[Document excerpt]
_ _ _ _
Tuesday, 23 January 2007

God's ferret

Cardinal Ruini was on the news last night. If Ratzinger is God's Rotweiller, he must be God's ferret, skinny and fast enough to get into the tightest of holes and root out heretics. It's an ever-growing category, always one step behind the awful possibilities offered by science, aided by 'bioethics', but the old favourites remain. Yesterday His Eminence was moaning about euthanasia and, you guessed it, PACS.

I wonder why Italian never comes up with its own words these days, just filches them from somewhere else: authority, PACS, welfare, privacy. It might be because what's being described is so incommensurately foreign that a brand new word (new brand word?) would be wasted. Authority: a government body that doesn't have any. Welfare: the name of a ministry in a country without a social security net outside the family. Privacy: a travesty when Italy has the highest number of intercepted mobile calls in Europe and beyond.

But it's that naughty French acronym PACS, or what the papers insist on calling 'gay marriage', that really gets the old goat's goat. On a personal level (mine), his ranting is particularly inappropriate at the moment. I heard a few days ago that the partner of a friend and colleague of mine (let's call him Dan) had died of cancer just before Christmas. Dan had been with his partner for 36 years. They'd shared a house, their lives, their incomes for more than half their existence and now they've shared a death, each in his own way. Dan's partner had a pension and if Dan and his partner had been able to define their relationship legally (no tulle, no confetti, a simple contract would have done, what even Blair has had the sense to define as a 'civil' partnership) that pension would now be his. If Dan had been a wife, this would have been automatic. As it is, Dan may stand to lose his house, because he can't afford the mortgage.
_ _ _ _
[Data listing]
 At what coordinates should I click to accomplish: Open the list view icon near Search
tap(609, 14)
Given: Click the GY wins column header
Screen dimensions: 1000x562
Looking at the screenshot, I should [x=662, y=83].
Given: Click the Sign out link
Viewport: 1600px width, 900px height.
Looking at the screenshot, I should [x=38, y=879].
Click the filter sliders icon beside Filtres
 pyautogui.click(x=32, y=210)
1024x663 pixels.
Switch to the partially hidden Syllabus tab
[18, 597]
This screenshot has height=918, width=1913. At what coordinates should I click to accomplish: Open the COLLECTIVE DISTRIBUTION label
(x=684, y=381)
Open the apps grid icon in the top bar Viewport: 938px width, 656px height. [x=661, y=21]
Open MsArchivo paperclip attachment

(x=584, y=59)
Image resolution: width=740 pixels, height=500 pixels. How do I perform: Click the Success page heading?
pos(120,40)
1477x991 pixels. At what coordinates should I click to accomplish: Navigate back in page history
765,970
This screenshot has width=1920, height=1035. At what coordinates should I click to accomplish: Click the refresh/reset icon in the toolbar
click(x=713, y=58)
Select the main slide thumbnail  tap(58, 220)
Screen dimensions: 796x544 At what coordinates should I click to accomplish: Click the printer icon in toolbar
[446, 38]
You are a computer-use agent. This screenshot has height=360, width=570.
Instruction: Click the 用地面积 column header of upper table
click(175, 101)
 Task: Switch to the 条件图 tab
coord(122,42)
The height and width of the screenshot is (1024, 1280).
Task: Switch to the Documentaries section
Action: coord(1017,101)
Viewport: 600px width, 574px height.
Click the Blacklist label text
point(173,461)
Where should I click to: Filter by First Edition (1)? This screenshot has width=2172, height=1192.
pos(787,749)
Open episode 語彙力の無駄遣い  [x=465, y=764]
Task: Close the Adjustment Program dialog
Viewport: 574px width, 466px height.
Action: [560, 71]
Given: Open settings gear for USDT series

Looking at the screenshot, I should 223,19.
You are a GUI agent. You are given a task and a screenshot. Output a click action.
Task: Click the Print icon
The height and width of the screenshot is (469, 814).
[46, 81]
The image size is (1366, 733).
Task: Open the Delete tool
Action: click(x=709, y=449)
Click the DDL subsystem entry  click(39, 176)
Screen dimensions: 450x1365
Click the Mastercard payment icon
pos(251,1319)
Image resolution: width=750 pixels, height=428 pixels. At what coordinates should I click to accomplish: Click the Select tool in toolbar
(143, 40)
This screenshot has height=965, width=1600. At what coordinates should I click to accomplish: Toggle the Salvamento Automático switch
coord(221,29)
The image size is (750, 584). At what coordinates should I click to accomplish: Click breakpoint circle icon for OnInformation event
_ _ _ _
[Your instructions] Extend the blog post above about Cardinal Ruini and PACS, picking up after its last sentence.

[Task answer]
We're not discussing sacred bonds here. If there's anything sacred in love, the 36 years they spent together are all the proof that's needed. We're talking banal things, like security, money, the space to grieve without thinking about how to pay the bills. Oh yes, if his partner's parents had still been alive, Dan would have to deal with that as well, because half their house would automatically be theirs, whatever his partner might have wanted. That's Roman law.

I don't know what His Ferret would say if I told him about Dan. I don't suppose he'd care. He has bigger fish to defend than a 'gay widower'.